Return of the Cooking Club
Yay! To celebrate Valentine's Day, Mykull and I decided to make some cupcakes, using Magnolia bakery's recipe. Let's not dwell on the sad fact that the beneficiaries of our Valentine's largesse are our workmates.
I've only made these cupcakes like a Brazilian times, for my son's birthdays and PTA thangs, and they are always good. It's hard to go wrong with 4 sticks of butter and 10 cups of sugar. Mykull beat the batter, because he has nice strong wrists. We filled the cupcake liners about 1/2 full, baked them and they turned out jest right.
We took a break to go to a dessert-heavy party, then returned home to make frosting in a beautiful Pepto-Bismol pink.

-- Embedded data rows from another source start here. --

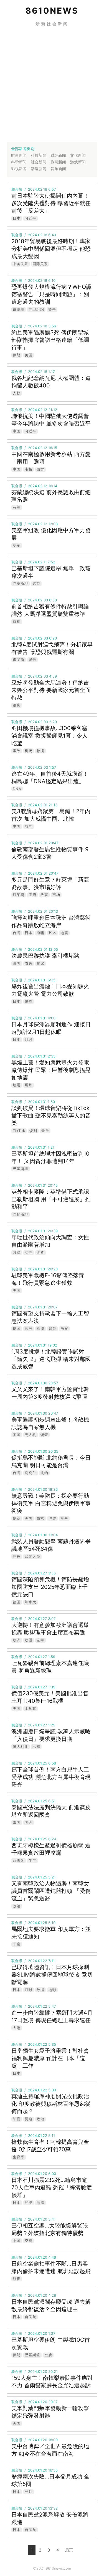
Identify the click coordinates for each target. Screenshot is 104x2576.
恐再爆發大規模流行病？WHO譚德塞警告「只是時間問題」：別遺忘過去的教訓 (51, 294)
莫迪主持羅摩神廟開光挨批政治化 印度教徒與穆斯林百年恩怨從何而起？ (51, 2104)
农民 (28, 963)
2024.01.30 (37, 1383)
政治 (17, 1252)
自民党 (30, 2316)
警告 (52, 309)
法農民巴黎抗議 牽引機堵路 (45, 955)
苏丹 (17, 1556)
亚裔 (32, 894)
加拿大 (30, 1602)
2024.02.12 (37, 409)
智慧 (52, 1328)
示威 (36, 1746)
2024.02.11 (37, 562)
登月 (28, 2491)
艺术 (52, 932)
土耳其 (30, 1708)
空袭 (28, 2240)
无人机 (30, 1434)
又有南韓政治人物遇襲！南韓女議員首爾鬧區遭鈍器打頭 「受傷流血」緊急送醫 (51, 1891)
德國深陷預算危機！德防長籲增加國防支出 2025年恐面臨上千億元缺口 (50, 1587)
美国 (28, 355)
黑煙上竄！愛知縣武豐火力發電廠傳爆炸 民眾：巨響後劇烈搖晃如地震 (51, 1070)
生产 (32, 1860)
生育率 (18, 2157)
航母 (28, 826)
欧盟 (40, 1328)
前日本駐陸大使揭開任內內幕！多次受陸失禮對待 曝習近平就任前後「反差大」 (51, 203)
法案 (64, 1328)
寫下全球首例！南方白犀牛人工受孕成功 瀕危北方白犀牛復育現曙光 (51, 1777)
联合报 (16, 189)
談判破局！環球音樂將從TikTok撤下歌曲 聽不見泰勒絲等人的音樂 (51, 1115)
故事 (44, 894)
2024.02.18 (37, 189)
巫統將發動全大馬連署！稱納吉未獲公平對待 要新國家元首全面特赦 (51, 690)
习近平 (30, 218)
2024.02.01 (37, 805)
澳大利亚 (20, 1746)
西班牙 (18, 1860)
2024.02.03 (38, 600)
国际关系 (40, 264)
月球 (28, 1039)
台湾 (17, 932)
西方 (40, 469)
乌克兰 (30, 1472)
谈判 (33, 1130)
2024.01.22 (37, 1960)
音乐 (45, 1130)
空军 (17, 545)
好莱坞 (18, 894)
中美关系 (20, 264)
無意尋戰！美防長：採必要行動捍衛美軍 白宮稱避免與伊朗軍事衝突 (51, 1503)
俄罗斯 (18, 659)
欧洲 (28, 1328)
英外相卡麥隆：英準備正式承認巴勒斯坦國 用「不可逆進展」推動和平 (51, 1199)
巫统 (17, 705)
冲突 (52, 1518)
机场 (28, 750)
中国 (17, 431)
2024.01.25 (37, 1763)
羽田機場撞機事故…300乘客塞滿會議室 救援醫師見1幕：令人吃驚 (49, 735)
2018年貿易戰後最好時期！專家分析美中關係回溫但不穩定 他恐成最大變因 (51, 249)
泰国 (17, 1822)
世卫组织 (36, 309)
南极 (28, 469)
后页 (69, 2549)
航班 (17, 2278)
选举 (36, 583)
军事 (64, 1518)
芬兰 (17, 507)
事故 (17, 750)
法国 (17, 963)
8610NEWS (52, 11)
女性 (28, 1252)
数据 (40, 1989)
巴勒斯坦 (20, 1214)
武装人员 (32, 1556)
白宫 (40, 1518)
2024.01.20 (37, 2173)
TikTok (19, 1130)
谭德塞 (18, 309)
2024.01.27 (37, 1573)
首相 (17, 621)
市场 (56, 894)
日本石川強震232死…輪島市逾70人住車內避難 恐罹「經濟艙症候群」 (51, 2187)
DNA (17, 789)
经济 (28, 2202)
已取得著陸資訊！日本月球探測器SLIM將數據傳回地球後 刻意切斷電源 (52, 1974)
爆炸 (28, 1001)
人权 (17, 393)
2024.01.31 (37, 980)
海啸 (40, 932)
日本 (17, 218)
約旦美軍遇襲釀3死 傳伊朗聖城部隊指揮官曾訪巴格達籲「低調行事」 (50, 340)
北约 (44, 1472)
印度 (17, 1944)
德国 (17, 1328)
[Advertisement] (52, 84)
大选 (17, 2027)
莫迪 (28, 2119)
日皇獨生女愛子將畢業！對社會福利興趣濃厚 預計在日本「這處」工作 (50, 2058)
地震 (64, 932)
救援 (40, 750)
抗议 (40, 963)
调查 (40, 1252)
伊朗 (17, 355)
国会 (28, 1822)
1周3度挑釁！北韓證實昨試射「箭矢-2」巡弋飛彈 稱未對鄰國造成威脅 (51, 1359)
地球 (52, 1989)
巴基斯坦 (20, 583)
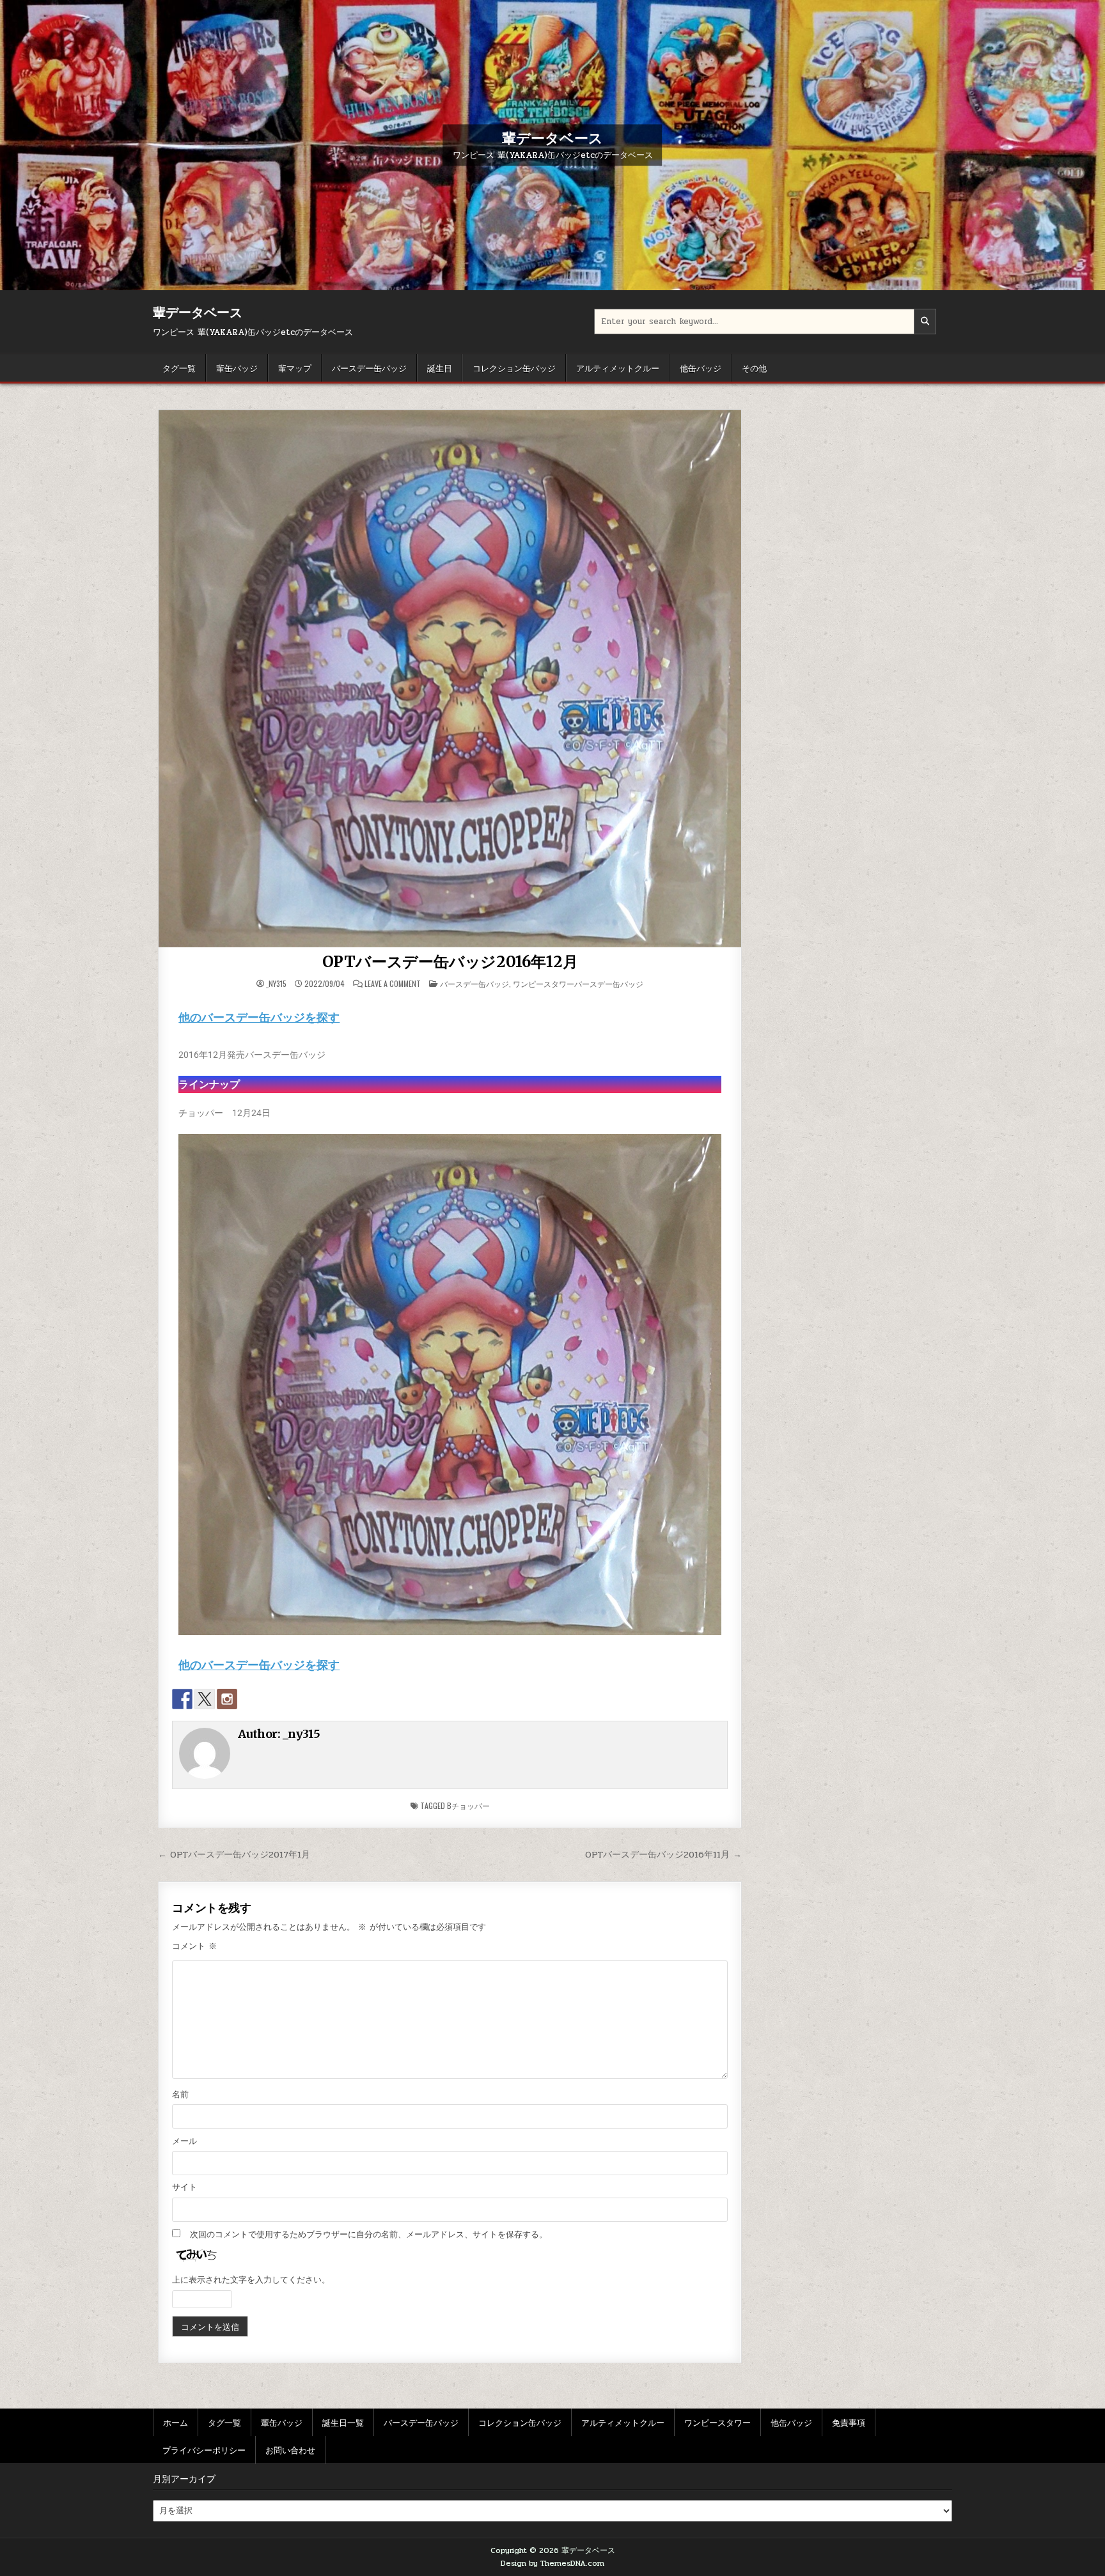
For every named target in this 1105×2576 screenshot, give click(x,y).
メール (184, 2141)
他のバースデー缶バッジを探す (259, 1017)
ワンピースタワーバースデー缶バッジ (578, 983)
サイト (184, 2187)
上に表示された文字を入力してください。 (251, 2280)
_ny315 (276, 984)
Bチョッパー (468, 1805)
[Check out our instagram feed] (227, 1699)
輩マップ (294, 367)
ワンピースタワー (717, 2422)
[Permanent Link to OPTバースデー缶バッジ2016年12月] (450, 678)
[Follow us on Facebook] (182, 1699)
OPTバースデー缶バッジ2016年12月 (450, 962)
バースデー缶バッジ (369, 367)
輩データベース (552, 137)
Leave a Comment (392, 984)
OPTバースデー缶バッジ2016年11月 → (663, 1854)
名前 (180, 2094)
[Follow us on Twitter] (204, 1699)
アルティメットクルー (617, 367)
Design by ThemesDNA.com (552, 2563)
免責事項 (848, 2422)
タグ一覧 (179, 367)
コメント (194, 1946)
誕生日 (439, 367)
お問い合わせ (290, 2449)
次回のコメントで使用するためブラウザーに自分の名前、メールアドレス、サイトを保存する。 (368, 2234)
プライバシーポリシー (204, 2449)
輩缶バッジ (237, 367)
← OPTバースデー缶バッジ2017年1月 (234, 1854)
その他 (754, 367)
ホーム (175, 2422)
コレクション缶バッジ (514, 367)
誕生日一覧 (343, 2422)
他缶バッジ (700, 367)
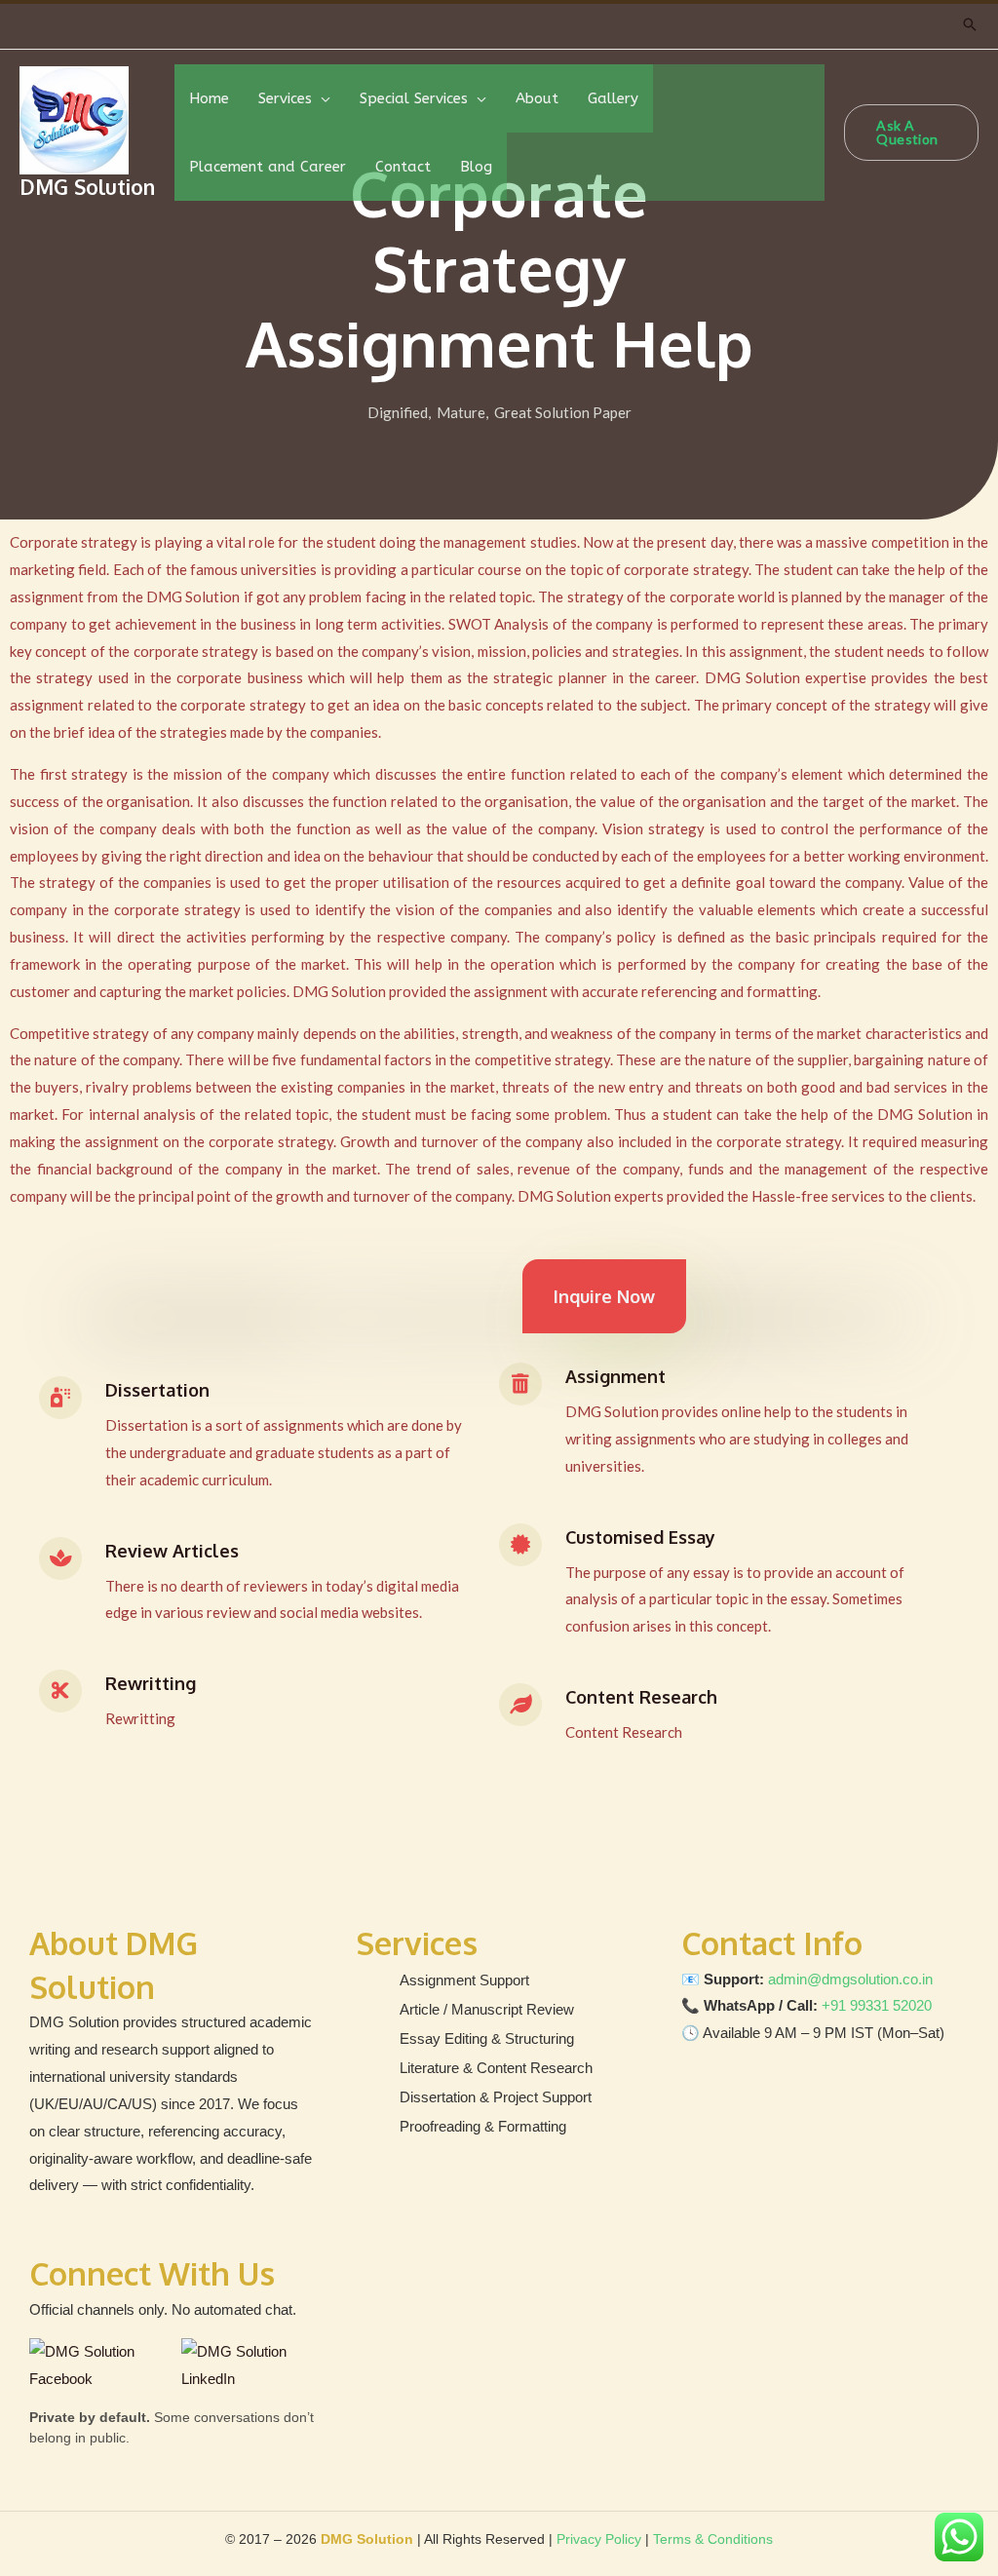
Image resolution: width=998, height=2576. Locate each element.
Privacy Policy (599, 2539)
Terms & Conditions (713, 2539)
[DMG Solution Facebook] (100, 2365)
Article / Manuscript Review (487, 2009)
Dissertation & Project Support (496, 2097)
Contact (403, 166)
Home (209, 98)
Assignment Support (464, 1980)
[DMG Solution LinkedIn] (248, 2365)
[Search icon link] (970, 24)
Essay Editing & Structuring (487, 2038)
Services (285, 98)
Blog (476, 166)
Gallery (613, 98)
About (537, 98)
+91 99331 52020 (877, 2005)
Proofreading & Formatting (483, 2126)
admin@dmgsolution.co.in (850, 1979)
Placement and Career (267, 166)
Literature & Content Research (496, 2067)
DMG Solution (87, 186)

Sample dialog from the kitchen:
I don't think it can take eight all at once
Let's loosen it up a bit, then I think we can add it a little bit at a time, and we can get all eight in
Wow, you're right!
Of course, we were talking about sugar. After the dessert party, and licking the frosting bowl, we both ended up in the corner of the kitchen nauseous, shivering and talking each other down. But the cupcakes looked pretty good.
Here's a really bad idea for Valentine's. Nothing says I love you like a big cabbage fart, which I suspect is the end result of this cake. Plus Scharffenberger costs nine bucks a bar. Not the chocolate to waste on a novelty cake.